« Certains gouffres ne sont pas faits pour être mesurés ; ni certains yeux, pour scruter l’innommable. En tout cas, moi, j’aurais voulu ne jamais voir le visage des démons qui nous haïssent et nous abusent, depuis que l’homme est appelé à se trouver et à se perdre ».
Une Sorcellerie est un roman divin, qui comme le fit Dante dans la Comédie, traverse l’Enfer et ses sorcelleries, pour ensuite laisser le Paradis l’illuminer. L’écrivain poursuit cette immersion dans l’Enfer, déjà à l’œuvre dans Noir parfait. Le narrateur de ce roman inspiré et troublant se voit littéralement projeté, il sort de son corps, dans l’esprit d’un sorcier, le maléfique Daxull, un personnage aux mille ressorts et perversions, et qui jette mille sorts mortifères sur ses disciples dans des messes noires dont il est le grand ordonnateur. Le narrateur se retrouve immergé dans ce théâtre orgiaque de la destruction radicale de l’Être, par les yeux d’un démon qui manipule les âmes, les corps, et la science. Cet écart, ce basculement, ce bouleversement, que subit le narrateur, se déroule en 2015, quelque temps avant les attentats islamistes visant le Stade de France, les cafés et restaurants de Paris, et le Bataclan, probablement, comme si le Diable y rodait. De cette immersion dans la tête d’un autre, d’un ange déchu, de cette fantaisie diabolique et échevelée, le narrateur reviendra transformé et avide de lumière et de Lettres. L’obscurité, les forces du mal, les terreurs et les humiliations ne peuvent longtemps l’habiter et le contaminer.
Une Sorcellerie est le roman de ce voyage dans un temps maudit, puis dans un temps révélé, car le narrateur va s’aventurer avec son épouse sur une terre où tout s’est dénoué, libéré, où la parole s’est faite chair, et donc roman : Israël. Un air divin le traversera, comme il sera traversé par le Conte du Graal, ce roman enchanté, qui ne cessera de l’habiter tout au long de son périple romanesque. Peu de temps avant ce voyage en Terre sainte, il sera encore une fois propulsé hors de son corps au contact de la Couronne d’épines du Christ, sauvé des flammes en quelque sorte, comme elle le fut quand Notre Dame à son tour s’enflamma.
« Quel incroyable entrelacement de métaphores m’avait guidé ! Je m’en rendais compte à présent. Aussi, lorsque les femmes, aux fichus détrempés et aux pointes de cheveux ruisselantes, ont allumé chacune un cierge en se servant des candélabres disposés aux quatre coins de la pierre qu’elles avaient vénérée, j’ai retrouvé l’eau et l’éclat ».

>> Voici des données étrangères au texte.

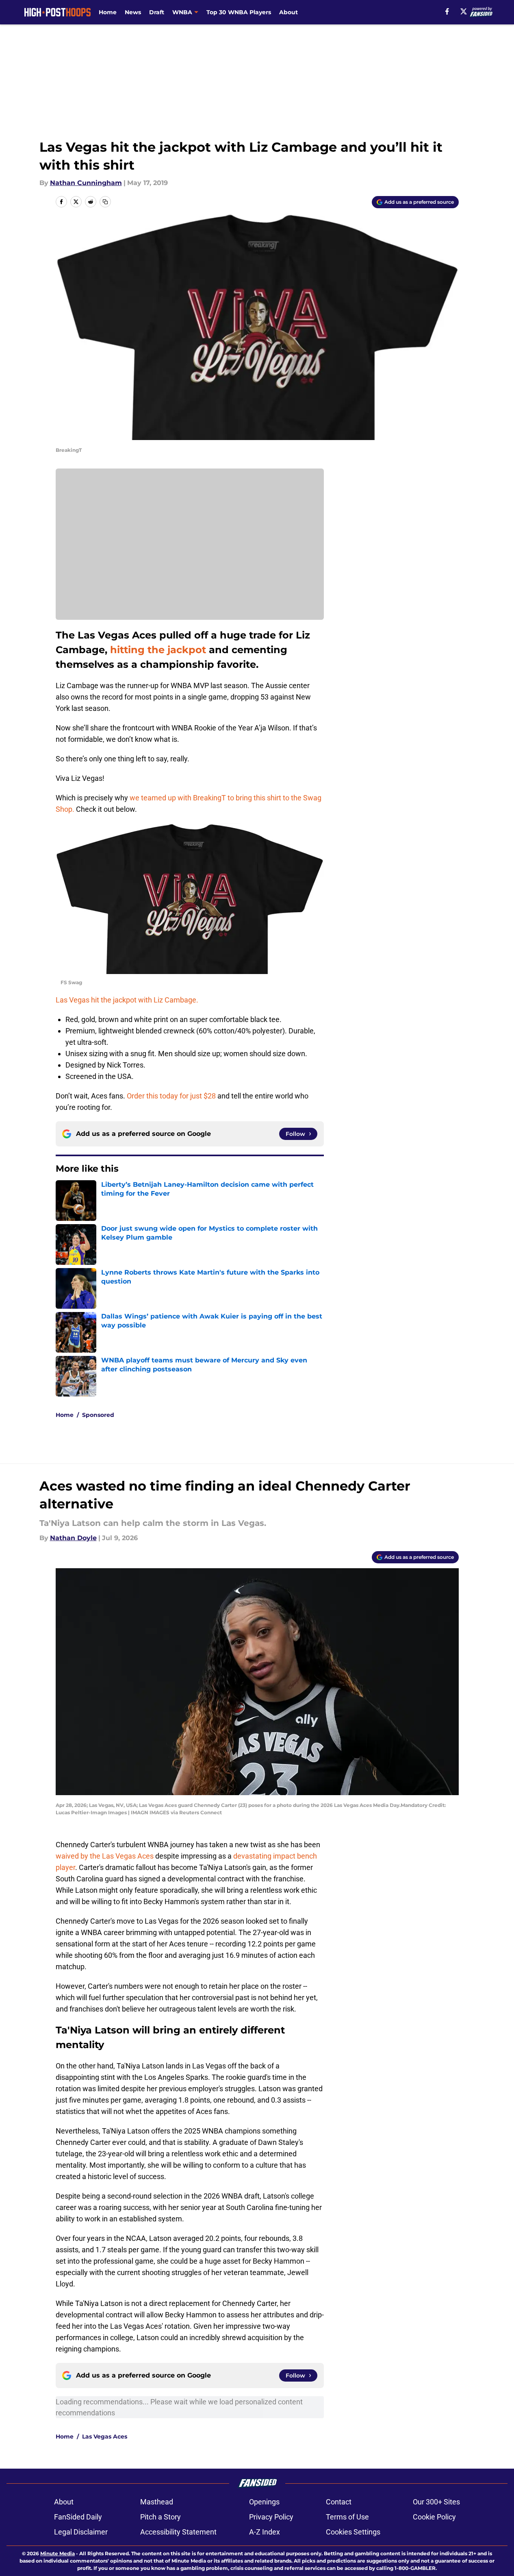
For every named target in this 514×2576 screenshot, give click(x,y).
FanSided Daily (78, 2517)
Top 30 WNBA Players (238, 12)
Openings (264, 2502)
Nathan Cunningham (86, 183)
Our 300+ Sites (436, 2502)
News (133, 12)
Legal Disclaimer (81, 2532)
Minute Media (57, 2553)
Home (108, 12)
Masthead (156, 2502)
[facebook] (447, 11)
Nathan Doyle (73, 1538)
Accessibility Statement (178, 2532)
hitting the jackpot (158, 650)
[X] (463, 11)
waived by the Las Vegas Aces (105, 1856)
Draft (156, 12)
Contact (338, 2502)
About (288, 12)
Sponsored (98, 1415)
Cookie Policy (434, 2517)
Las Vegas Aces (104, 2436)
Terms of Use (347, 2517)
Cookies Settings (353, 2532)
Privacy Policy (271, 2517)
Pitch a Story (160, 2517)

Une Sorcellerie est un roman de feu, de sang, d’air, d’eau et de terre. Un roman qui, comme l’avait en son temps fait son complice de la revue Ligne de risque, François Meyronnis (1), dissèque le Néant, pour faire jaillir la lumière ; un roman qui entraîne le lecteur en Enfer, pour enfin, radicale transformation, atteindre et entendre le Paradis. Ce roman fait de visions terribles et lumineuses, est aussi celui où l’on entend ce qui s’y joue. Un roman où l’auteur s’emploie à dévoiler la force diabolique du désespoir du nihilisme à l’œuvre. Un roman enfin inspiré par un air divin, un souffle qui essouffle le désespoir, en s’appuyant sur des paroles saisissantes tirées de livres qui le sont tout autant et notamment le Livre de la Splendeur de Shimon bar Yohaï, dont le narrateur sera guidé jusqu’à la tombe, et touché physiquement par une vision du silence. Cette vision du silence est celle du roman de Valentin Retz, le silence que l’on voit, et qui sauve, face au bruit et aux furies qui empêchent de voir et d’aimer. Une Sorcellerie est aussi un roman qui scelle l’amour à la victoire de la vie sur la mort.
« Tout resplendissait sous le soleil de la victoire ».
Philippe Chauché
(1) « Sauver le vouloir, Nietzsche n’a pas d’autre objectif. C’est-à-dire le rendre à son innocence, en le libérant de sa gangue de haine » (L’Axe du Néant, François Meyronnis, Gallimard L’Infini, 2003).